On the 22nd of November, six months ago tonight, I went to bed as usual, giving my Dad a kiss on his head and a big cuddle, exchanging the words ‘love you’ – not knowing that I would never get to do that again. I woke up at 2:30am to find him awake with chest pain, I drove him to hospital and within hours I was on the phone with the rest of my family telling them to come to the hospital as soon as possible.

On the 23rd of November, at 5:30am, we sat on a chair out the front of the hospital huddled as a shocked, grieving family as people passed by.

That same night I went to bed with no kiss, hug or ‘love you’ from Dad. Instead, I took a sleeping tablet and cuddled into the shirt that Dad was wearing when I took him to hospital, and since that night, I have not slept a night without it.

I have flashbacks from the time I spent at the hospital with him that night. I see groups of people surrounding my Dad. I can hear again the counting of compressions to his chest and then I get angry. I get angry at myself because I don’t want these flashbacks. I feel in these moments that it is ungrateful of me to be experiencing post traumatic stress when I should just be fucking grateful, right? I feel deep rage towards myself and am utterly disgusted because what should have been a beautiful moment, has ever since been uncontrollably ugly and terrifying.

I can’t control this, so I learn to be with these moments, let them go and do my best to not allow them to overstay, because it’s the only way I know how.

I am working on this so that one day I can look back on my father’s last moments and feel the deep, deep fucking gratefulness that I know lays beneath all this. I chose to witness Dad in his most vulnerable state, but I could not imagine having done a single thing differently, because turning away in a moment he deserved to be held didn’t feel right to me. It was the least I could do. I will stare at this PTSD, butt heads with it however many times I have to just to beat it to the fucking ground so that I can see the beauty again.
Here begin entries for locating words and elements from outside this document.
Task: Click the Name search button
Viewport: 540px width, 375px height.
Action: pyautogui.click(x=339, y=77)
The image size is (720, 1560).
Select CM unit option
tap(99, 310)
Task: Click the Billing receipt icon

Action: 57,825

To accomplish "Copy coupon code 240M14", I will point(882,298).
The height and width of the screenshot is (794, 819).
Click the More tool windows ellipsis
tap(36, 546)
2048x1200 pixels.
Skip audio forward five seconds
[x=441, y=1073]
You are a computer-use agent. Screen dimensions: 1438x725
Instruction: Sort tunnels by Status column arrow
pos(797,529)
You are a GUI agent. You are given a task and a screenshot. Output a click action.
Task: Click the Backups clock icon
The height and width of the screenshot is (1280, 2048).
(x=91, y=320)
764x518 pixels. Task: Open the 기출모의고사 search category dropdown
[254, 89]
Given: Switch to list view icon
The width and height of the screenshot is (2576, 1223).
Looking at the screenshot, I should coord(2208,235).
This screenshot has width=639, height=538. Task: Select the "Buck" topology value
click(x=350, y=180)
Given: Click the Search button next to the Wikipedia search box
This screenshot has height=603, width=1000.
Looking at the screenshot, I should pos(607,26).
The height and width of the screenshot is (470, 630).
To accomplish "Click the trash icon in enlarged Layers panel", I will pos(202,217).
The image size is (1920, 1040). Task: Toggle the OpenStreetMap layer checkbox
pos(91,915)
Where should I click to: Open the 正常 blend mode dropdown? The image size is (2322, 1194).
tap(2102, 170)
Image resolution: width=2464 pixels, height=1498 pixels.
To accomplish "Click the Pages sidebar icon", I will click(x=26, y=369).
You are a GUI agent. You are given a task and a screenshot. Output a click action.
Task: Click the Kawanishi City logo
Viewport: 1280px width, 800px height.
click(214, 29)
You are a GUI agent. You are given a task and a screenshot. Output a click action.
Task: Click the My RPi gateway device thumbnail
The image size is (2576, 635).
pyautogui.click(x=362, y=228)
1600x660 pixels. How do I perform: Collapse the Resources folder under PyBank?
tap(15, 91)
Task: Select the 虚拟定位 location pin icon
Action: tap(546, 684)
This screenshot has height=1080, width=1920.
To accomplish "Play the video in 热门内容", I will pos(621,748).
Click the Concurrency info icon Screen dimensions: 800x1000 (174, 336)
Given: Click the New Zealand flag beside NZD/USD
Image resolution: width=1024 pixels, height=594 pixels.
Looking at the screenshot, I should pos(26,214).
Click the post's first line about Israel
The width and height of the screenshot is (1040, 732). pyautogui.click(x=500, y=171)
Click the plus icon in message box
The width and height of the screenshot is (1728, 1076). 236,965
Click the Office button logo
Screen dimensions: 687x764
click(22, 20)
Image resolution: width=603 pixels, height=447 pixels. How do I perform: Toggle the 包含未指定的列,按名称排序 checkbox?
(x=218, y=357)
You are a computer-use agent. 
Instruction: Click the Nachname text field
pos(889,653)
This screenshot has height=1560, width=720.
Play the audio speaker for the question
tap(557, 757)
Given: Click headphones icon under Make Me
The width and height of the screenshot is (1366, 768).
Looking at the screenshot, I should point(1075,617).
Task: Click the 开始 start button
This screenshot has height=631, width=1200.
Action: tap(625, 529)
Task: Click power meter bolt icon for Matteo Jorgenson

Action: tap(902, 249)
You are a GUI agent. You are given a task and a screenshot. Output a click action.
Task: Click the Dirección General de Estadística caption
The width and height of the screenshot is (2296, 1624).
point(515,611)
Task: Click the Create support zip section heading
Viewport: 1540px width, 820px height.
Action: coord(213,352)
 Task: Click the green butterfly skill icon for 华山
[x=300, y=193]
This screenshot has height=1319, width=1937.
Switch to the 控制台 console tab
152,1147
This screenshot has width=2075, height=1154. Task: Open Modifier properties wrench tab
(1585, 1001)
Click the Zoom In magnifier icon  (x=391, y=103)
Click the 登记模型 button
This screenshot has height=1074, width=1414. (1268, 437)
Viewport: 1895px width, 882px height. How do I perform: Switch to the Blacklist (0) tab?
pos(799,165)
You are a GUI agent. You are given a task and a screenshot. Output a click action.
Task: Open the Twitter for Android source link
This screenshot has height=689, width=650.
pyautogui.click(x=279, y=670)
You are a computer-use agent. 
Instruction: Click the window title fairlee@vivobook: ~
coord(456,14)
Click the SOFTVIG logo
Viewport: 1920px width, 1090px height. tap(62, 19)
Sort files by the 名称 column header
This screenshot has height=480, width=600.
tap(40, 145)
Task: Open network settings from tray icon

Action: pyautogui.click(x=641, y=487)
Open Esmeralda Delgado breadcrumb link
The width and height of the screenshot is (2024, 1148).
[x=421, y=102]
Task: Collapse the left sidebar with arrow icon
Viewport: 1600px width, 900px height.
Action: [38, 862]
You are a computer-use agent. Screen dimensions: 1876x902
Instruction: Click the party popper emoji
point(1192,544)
In the last six months I have wondered why Dad hasn’t given me a sign that he’s still with me. I have stared blankly across from the very chair he sat in before I took him to hospital, wondering why I haven’t felt him around. It is a bizarre, agonising thing to go from living with someone so close to you, to then learning a life without them. Rethinking what the new ‘normal’ within the house will look like without their presence - but always, always waiting for them to come home.

In the initial months, and even sometimes still, I would go home looking forward to telling Dad something about my day, or asking him a question that only he could answer, and having to remember that the only way I can now speak to him is with a pen and paper in a diary I have dedicated to talking with him.

This is showing the parts of grief that otherwise don’t get spoken about, and although everyone has a totally different experience; this is mine.

I hope that in sharing this, I can create awareness that when someone is proving to be strong on the outside, there is a world of hurt within.

I wish that, although life is tough, you believe in yourself every day, because we got this.

Just keep doing it, whatever ‘it’ looks like for you.